In the year that the Bancroft Prize committee gave its first award to an African American author, it also awarded the prize to Richard Lyman Bushman for his book From Puritan to Yankee, a study of how New England Puritans gradually let their Calvinist faith commitments lapse and became instead worldly minded Yankees. After that volume, except for three more books on the 17th century, no book whose primary subject was American religion would receive the Bancroft Prize until 1995. It was as though among all the scholarship on the moral issue of racial justice, American historians found no room to inquire about the deeper spiritual beliefs that had inspired those moral commitments to begin with. Like Bushman’s Puritans-turned-Yankees, they might have retained a heightened moral consciousness even in the absence of the original faith, but there was something hollow and desiccated about a moral cause with no spiritual grounding – and without any grace for those who did not believe in the cause to the same extent.

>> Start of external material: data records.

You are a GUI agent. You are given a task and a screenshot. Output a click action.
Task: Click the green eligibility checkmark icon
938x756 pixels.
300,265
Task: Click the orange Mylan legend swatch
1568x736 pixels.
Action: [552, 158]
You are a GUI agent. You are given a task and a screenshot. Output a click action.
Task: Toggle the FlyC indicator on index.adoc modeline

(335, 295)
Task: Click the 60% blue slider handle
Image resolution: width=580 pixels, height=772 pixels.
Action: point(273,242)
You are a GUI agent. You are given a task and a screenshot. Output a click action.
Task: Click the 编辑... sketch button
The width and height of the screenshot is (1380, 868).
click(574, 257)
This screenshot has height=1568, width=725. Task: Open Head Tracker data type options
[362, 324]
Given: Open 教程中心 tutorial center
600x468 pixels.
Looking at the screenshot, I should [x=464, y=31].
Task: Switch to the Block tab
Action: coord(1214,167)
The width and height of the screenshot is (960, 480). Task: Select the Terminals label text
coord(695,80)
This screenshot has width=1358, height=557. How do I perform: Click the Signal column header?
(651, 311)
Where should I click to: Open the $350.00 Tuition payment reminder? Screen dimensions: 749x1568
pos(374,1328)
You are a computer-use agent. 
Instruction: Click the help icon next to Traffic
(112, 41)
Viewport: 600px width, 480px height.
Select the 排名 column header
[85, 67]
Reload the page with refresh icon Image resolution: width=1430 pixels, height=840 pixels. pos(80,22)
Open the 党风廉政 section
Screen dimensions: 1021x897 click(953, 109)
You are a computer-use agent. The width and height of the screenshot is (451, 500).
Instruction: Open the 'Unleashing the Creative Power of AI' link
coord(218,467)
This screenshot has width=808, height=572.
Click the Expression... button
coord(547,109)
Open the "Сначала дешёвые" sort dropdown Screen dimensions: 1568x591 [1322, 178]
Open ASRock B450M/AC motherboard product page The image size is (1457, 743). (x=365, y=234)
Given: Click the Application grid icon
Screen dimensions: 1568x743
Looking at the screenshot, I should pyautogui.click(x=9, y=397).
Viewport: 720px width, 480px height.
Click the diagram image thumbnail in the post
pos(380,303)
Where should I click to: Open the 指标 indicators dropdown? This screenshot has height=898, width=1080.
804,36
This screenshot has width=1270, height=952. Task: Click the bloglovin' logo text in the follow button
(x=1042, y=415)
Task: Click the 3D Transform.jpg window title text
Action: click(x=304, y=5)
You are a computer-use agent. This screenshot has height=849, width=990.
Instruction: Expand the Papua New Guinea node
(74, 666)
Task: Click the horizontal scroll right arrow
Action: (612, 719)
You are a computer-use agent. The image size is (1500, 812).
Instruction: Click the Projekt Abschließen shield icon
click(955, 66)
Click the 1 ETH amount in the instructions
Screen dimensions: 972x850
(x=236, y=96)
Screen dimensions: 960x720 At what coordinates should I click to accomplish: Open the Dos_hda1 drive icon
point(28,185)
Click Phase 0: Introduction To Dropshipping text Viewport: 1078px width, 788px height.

Perhaps what the white progressives needed to experience in the civil rights era of the 1960s was not conversion, but repentance. And perhaps if they had, they would have returned to their churches with a humble determination to learn from African American Christians, renounce their past blindness, fight structural racism, and show love and mercy toward those in their own churches whose perspective might differ. But without Christ, that grace was lacking. And so today, a half century later, we are left with the polarizing conflict between white Christian conservatives who don’t understand the conversion that others experienced on the road to Selma and white secular liberals who don’t understand how the conservatives could remain so blind.